What to do:
Go through the entries below, count every line with the string "will", and answer with only that number.

────────────────

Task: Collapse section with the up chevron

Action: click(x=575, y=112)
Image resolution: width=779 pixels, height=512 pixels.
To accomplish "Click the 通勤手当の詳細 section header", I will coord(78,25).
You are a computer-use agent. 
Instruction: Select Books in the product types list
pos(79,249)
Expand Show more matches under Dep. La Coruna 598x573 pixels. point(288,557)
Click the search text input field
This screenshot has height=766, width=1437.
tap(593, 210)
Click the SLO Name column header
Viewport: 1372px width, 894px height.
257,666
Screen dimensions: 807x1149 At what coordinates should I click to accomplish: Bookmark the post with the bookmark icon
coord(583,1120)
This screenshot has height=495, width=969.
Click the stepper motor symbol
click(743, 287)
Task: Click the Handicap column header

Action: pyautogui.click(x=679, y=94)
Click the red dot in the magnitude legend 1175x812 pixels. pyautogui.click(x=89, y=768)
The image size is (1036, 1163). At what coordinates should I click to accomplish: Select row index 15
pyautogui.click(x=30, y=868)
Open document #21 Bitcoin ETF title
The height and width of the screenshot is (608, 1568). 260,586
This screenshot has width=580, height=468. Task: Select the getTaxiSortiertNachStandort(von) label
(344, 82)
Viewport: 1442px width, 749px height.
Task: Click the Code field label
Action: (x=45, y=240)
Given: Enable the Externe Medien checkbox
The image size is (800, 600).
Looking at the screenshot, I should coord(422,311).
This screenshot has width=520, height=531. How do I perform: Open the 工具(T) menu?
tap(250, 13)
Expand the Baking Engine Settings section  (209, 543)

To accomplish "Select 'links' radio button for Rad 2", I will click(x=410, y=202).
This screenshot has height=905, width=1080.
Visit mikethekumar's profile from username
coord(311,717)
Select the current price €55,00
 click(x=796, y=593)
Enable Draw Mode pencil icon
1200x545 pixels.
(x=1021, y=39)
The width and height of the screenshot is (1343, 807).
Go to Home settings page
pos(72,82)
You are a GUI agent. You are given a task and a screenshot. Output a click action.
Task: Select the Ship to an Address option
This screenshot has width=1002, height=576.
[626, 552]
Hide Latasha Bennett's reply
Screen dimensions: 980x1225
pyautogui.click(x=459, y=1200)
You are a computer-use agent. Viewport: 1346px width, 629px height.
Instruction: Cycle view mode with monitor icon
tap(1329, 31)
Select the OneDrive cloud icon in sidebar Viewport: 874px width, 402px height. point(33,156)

────────────────

Exercise response:
2